Ailesine de, Yahudî’ye teşekkür etmelerini, işi belli etmemelerini buyurdu. Böylece sekiz yıl geçti. Derken ashâbtan olan o zât öldü.
Yahudî, ev halkına tâziyede bulunmak için aşağı kata indi. Evdeki pislikleri, pisliklerin aktığı delikleri görünce bunca zamandır olup biteni anladı. Pek üzüldü, pişmanlık duydu.
Ölen zâtın karısına, ne diye bana haber vermediniz, niçin boyuna teşekkür edip durdunuz? dedi.
Ev halkı, o bizden hep teşekkür etmemizi isterdi. Teşekkürden vazgeçmememizi söylerdi, dediler.
Yahudî imana geldi, Müslüman oldu.
Şükretmek avlanmaktır. Nimeti çoğaltır. Şikâyet yerine şükredin. Şükretmek, nimetleri kendine çeken bir mânevî iptir. Nimetle kuşatılmış olsan bile, onları kendine çekmezsen, nimetten mahrûm kalırsın.
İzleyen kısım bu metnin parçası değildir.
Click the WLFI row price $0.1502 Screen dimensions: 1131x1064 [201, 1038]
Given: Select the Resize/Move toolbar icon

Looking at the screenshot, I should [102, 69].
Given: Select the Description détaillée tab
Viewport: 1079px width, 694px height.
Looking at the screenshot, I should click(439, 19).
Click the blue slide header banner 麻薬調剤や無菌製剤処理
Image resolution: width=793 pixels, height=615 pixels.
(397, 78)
Birisi, Mevlâna’ya sordu: Şükretmemenin nedeni nedir?
Hazreti Mevlâna şöyle buyurdu: Şükre engel olan, ham umut beslemektir. Ham umut besleyenin gönlündeki istek, çok fazla olduğu için, gönlüne koyduğundan daha az şeye ulaşınca şükretmedi.
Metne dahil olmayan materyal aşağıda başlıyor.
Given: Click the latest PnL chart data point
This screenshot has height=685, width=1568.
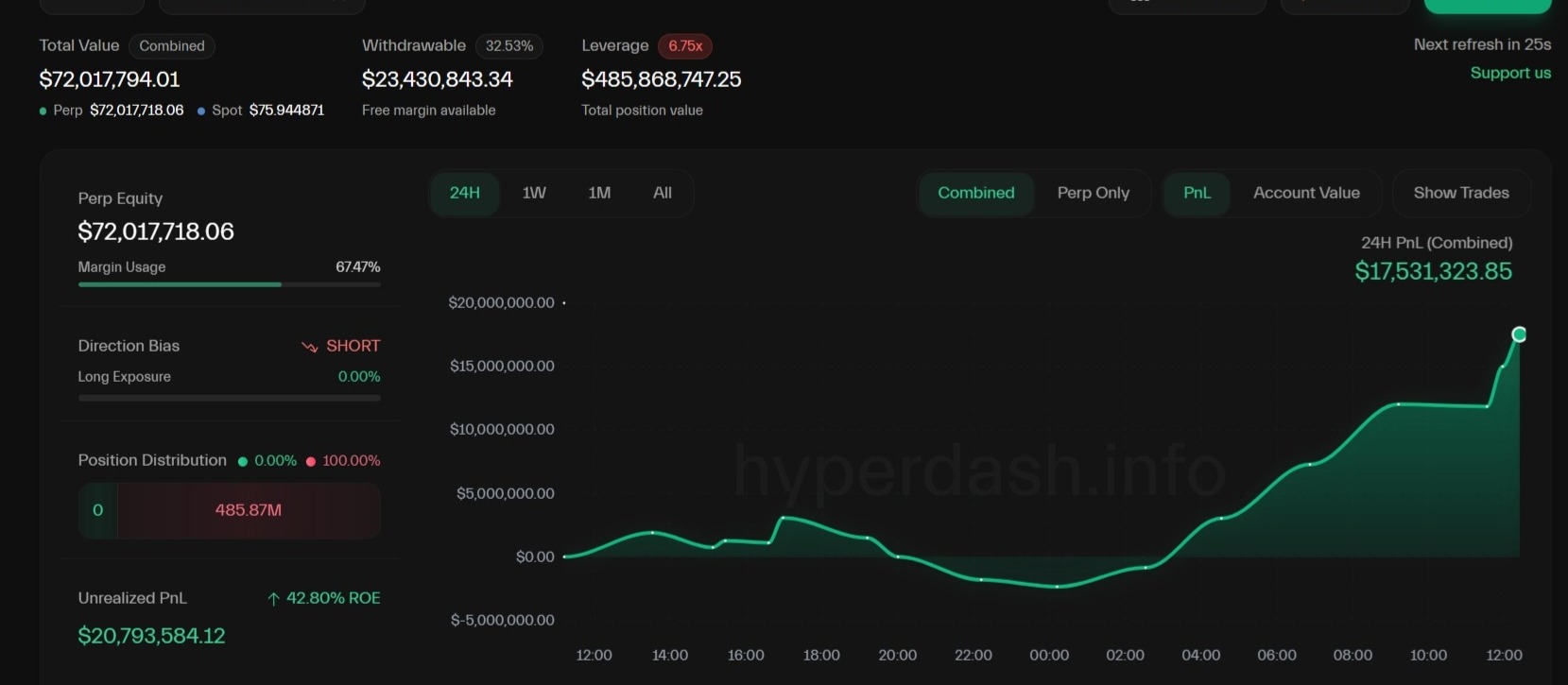Looking at the screenshot, I should [x=1519, y=334].
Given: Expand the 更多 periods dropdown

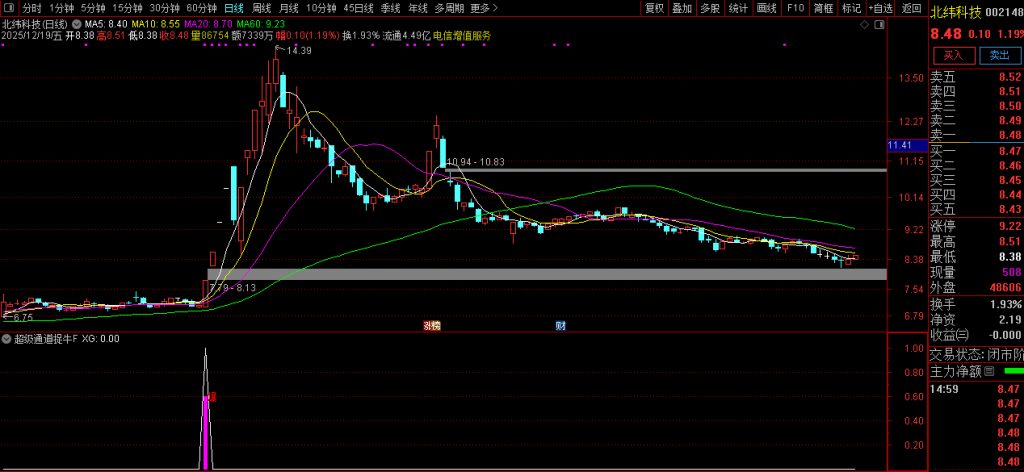Looking at the screenshot, I should (483, 8).
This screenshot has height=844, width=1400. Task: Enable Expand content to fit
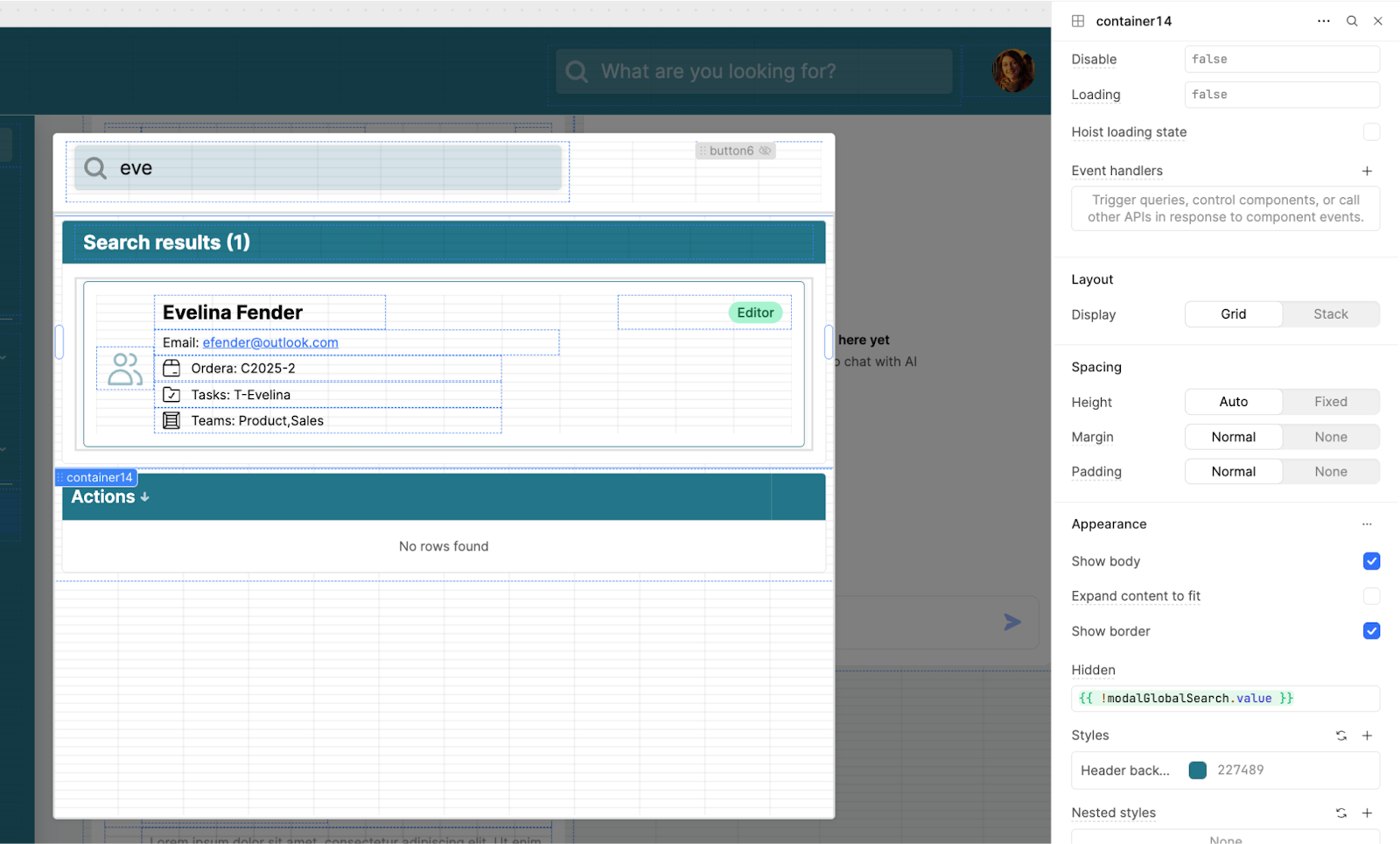(1371, 596)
O kişinin, kendindeki ayıp ve kusurdan haberi yoktur. Ham umut, pişmemiş ekmeğe veya çiğ et yemeye benzer. Bundan da şükretmeme hastalığı doğar.
Rubaîler:
“Yaşayışın rahatı, huzuru o güzelle beraber bulunmadadır. Ondan ayrı düşersen, o güzel rahatı da, huzuru da alır götürür. Sen de rahattan ve huzurdan ayrı düşersin.
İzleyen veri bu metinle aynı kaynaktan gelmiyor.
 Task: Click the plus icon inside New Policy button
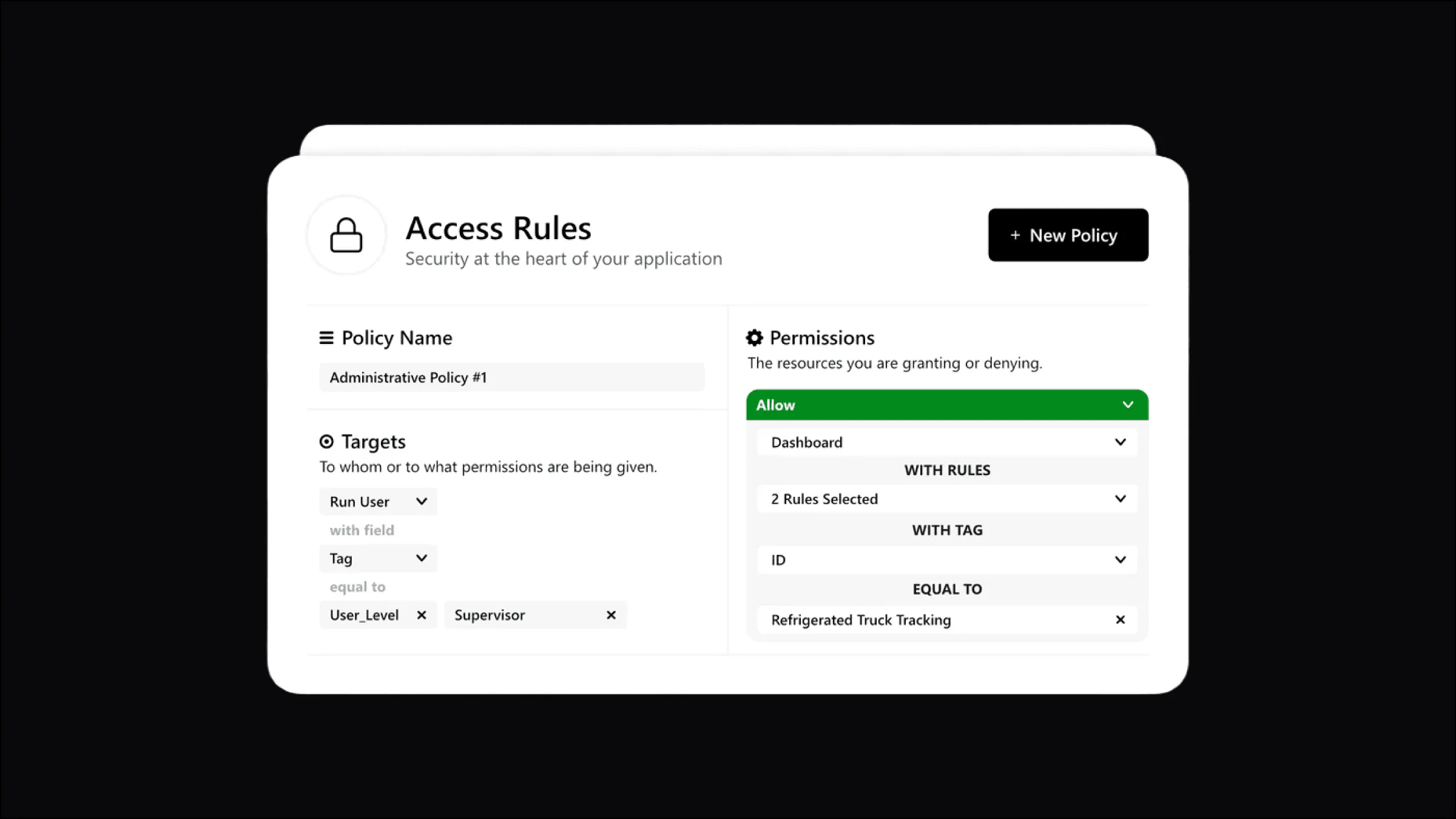[x=1014, y=235]
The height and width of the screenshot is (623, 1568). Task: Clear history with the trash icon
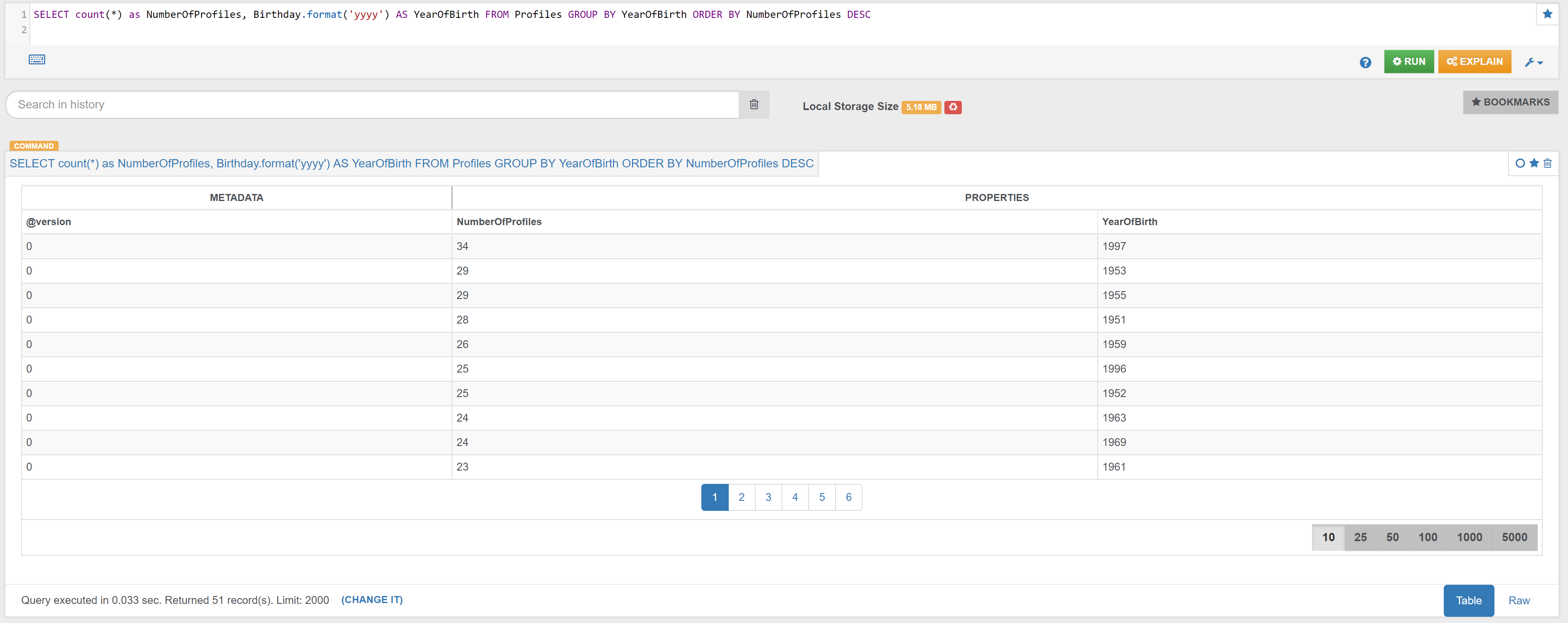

Senin sevgin eteğimi tutmuş da bana diyor ki: ‘Benim bu sevgim, o sevgilinin sevgisinden; aslında bu sevgi benim sevgim değil, gerçek sevgilinin sevgisidir.’ Sana bu sevgiyi lütfettiği için ona şükret!”
“Allah’a binlerce hamd, binlerce şükür ki, senin aşkın bütün dünyaya kanat açtı.
Senin güzel yüzünün sabahına kavuşmak için, ihtiyar dünya, bir ömürdür seher vaktinde evrâd okuyor.”
“Kalbine aşk ateşi düşen her varlık, aslına kavuşmak için çırpınmada, dönüp durmaktadır. Aslının aslı ile buluşmak için yokluk da apaşikâr el çırpmadadır.
Her ot yeşermiş, güzel, hoş bir hâlde gülümsüyor. Her zerre; ‘Sabır sıkıntı’nın anahtarıdır!’ ‘Şükür de Allah’tan razı olmanın anahtarıdır!’ diye nârâlar atmaktadır.”